Por fim, a quarta dimensão da soberania (construção de identidades) relaciona-se a um dos mais complexos problemas democráticos das sociedades contemporâneas, altamente complexas e com acentuados traços multiculturais.

A tabela 1 fixou a questão dos fatores de integração e de construção dos vínculos comunais como a última dimensão da organização política, pautando-a na questão sobre “qual é fator que contribui para a integração comunitária?”. À continuação, por meio da tabela 2, viu-se que a organização política do medievo pautava-se organização local (em sua mais específica acepção) acrescida dos vínculos de pertencimento à Cristandade, ao passo que o “estado territorial soberano” amplia o espectro para a ideia de identidade nacional e lhe acresce o moderno conceito de cidadania.

O constitucionalismo surge e se desenvolve bastante atrelado à ideia de cidadania. Cidadão é o comum, o igual, o pertencente a um mesmo território, fundamentalmente ligado aos demais por questões de descendência, língua, cultura, símbolos e, fundamentalmente, o pertencimento ao mesmo Estado.

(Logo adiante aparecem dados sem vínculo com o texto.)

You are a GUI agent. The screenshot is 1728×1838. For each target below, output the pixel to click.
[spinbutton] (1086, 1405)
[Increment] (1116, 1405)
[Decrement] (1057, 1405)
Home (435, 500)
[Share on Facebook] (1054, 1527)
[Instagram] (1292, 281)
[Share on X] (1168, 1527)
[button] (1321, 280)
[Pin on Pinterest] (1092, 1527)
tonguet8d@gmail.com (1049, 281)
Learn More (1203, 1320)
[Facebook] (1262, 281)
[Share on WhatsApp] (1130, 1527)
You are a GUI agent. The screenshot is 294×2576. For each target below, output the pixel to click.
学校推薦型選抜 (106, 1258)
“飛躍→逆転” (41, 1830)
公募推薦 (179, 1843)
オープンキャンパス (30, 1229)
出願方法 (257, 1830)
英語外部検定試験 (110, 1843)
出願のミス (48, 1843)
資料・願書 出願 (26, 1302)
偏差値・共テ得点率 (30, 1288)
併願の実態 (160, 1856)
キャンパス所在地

A teoria do poder constituinte, já com a obra inicial de Sieyès, trabalha a partir do conceito abstrato de Nação, o conjunto dos membros da comunidade política a quem, em razão de vínculos de pertencimento a uma mesma comunidade política, territorialmente circunscrita, é atribuída a soberania popular. Ou seja, conceitos como cidadão, nação e até povo (em uma nova configuração) passam a ser ligados à idéia de participação na formação da vontade coletiva.

Porém, o problema (o desafio) da construção de identidades exige sua constante reinvenção, assumindo contemporaneamente feições dramáticas. Quando se opera a passagem do já consolidado, mas ainda inicial, “estado territorial soberano” para Estados multiculturais, o problema da identidade amplia-se exponencialmente, pois, quando se reconhecessem a diversidade e a pluralidade no interior dos Estados– em seus mais variados aspectos – a questão relativa à construção de identidades, em meio a tantos fatores de dispersão centrífuga, exige sejam renovados (e redimensionados) os vínculos de identidade por intermédio de inúmeros pontos de convergência formal e material, no seio das práticas sociais e das pretensões de ordenação do espaço coletivo.